Reproduce each of the following lines verbatim, omitting the pictures from your output.

▸ Data for locating words and elements
——————————
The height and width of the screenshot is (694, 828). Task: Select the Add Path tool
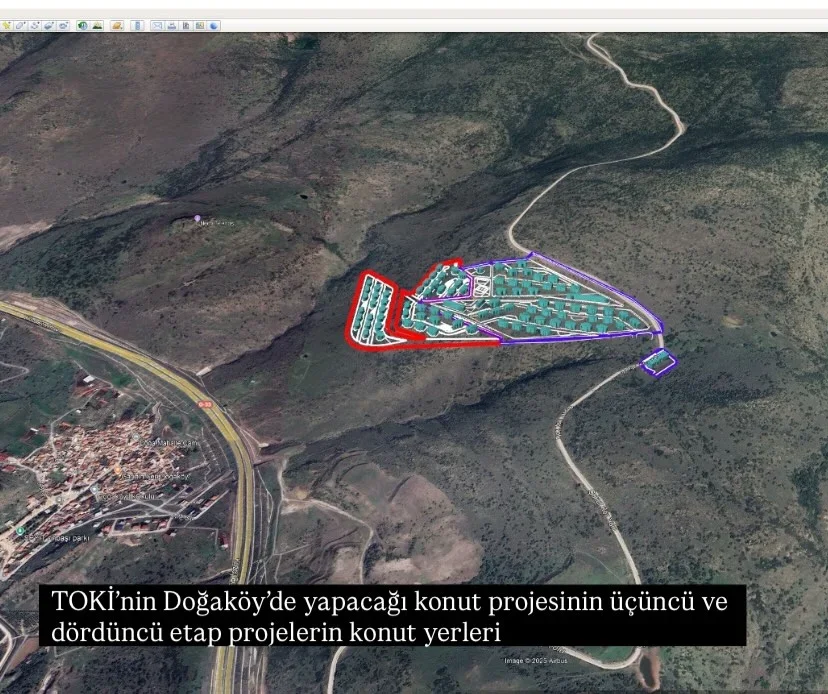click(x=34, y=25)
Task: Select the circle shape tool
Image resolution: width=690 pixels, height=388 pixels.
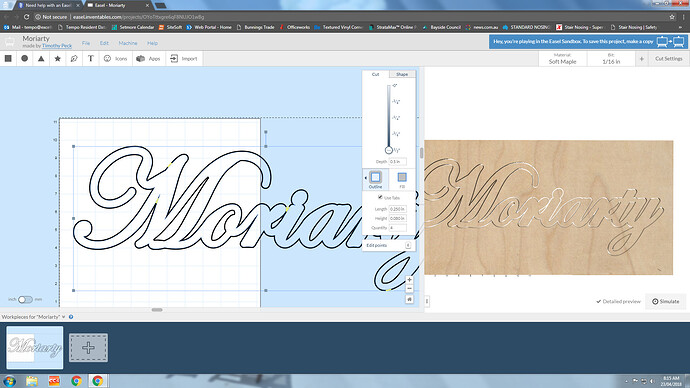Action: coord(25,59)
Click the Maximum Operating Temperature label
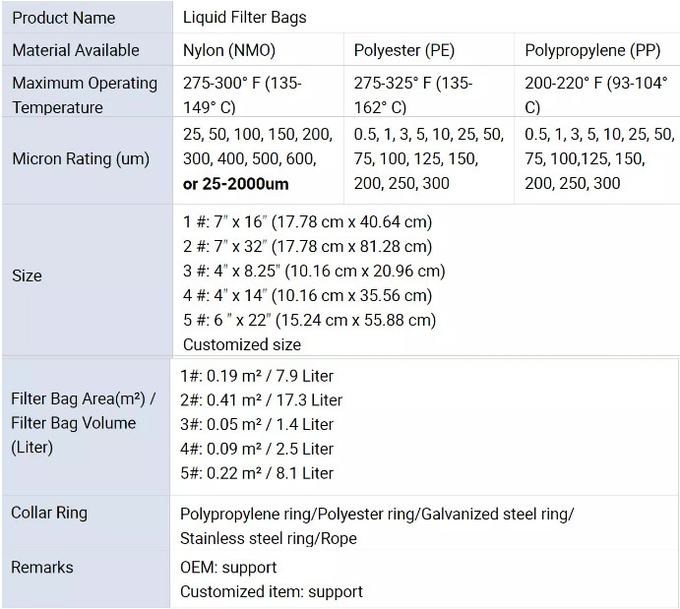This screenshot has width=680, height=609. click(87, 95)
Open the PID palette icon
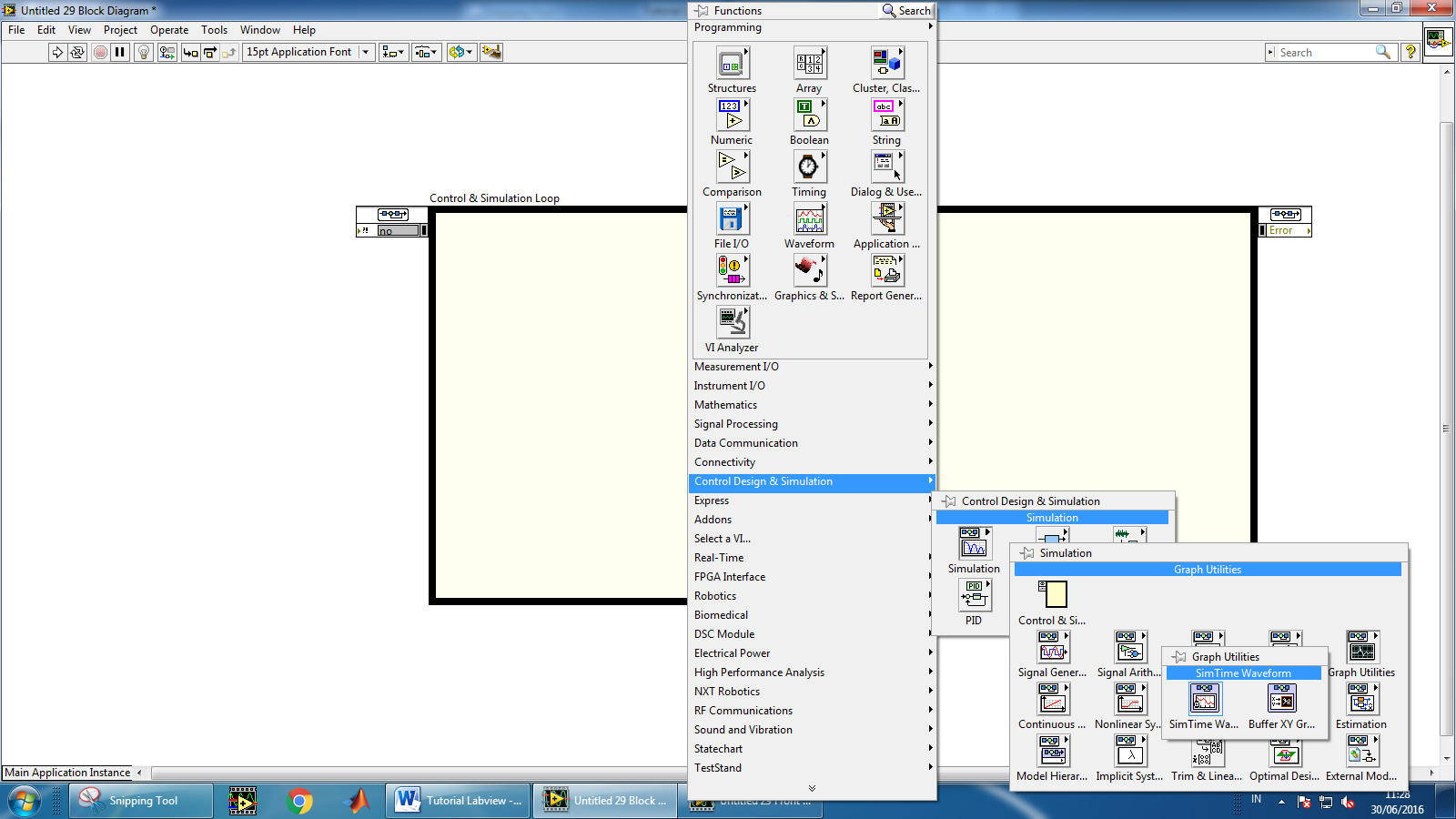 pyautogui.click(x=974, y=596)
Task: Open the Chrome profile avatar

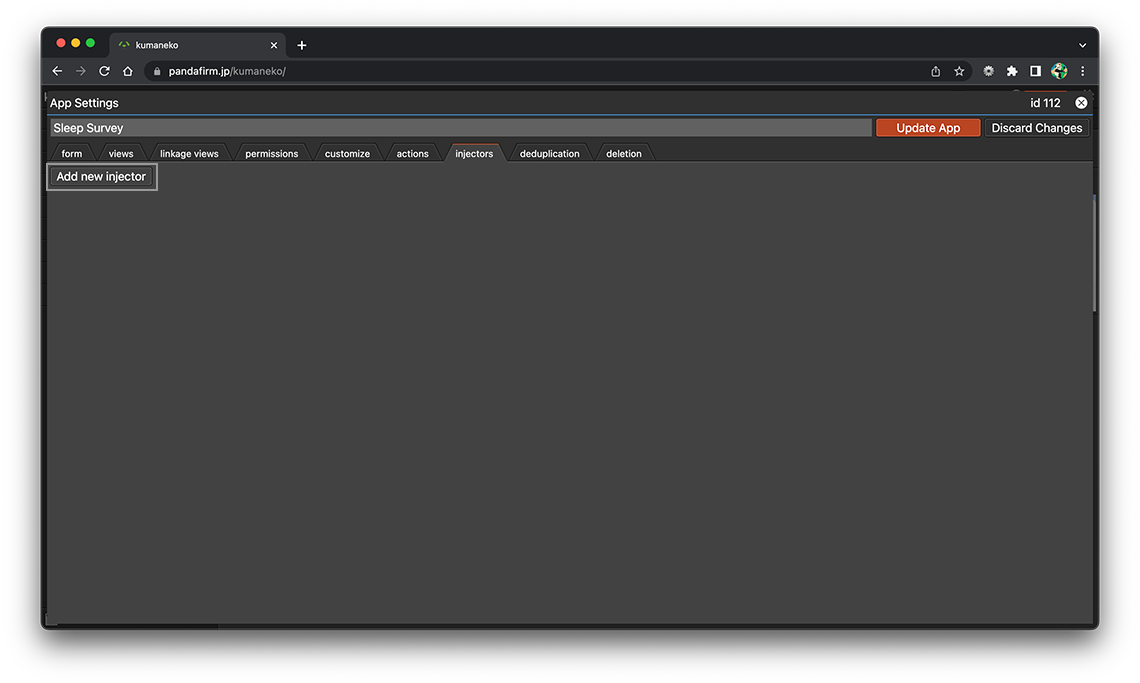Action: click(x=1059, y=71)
——————————
▸ RESULT OF THE TASK
The height and width of the screenshot is (694, 828). Task: Select the Add Path tool
click(x=34, y=25)
Task: Select the circle shape tool
Image resolution: width=690 pixels, height=388 pixels.
Action: coord(25,59)
Click the Maximum Operating Temperature label
This screenshot has width=680, height=609. click(87, 95)
Open the PID palette icon
 pyautogui.click(x=974, y=596)
Task: Open the Chrome profile avatar

Action: click(x=1059, y=71)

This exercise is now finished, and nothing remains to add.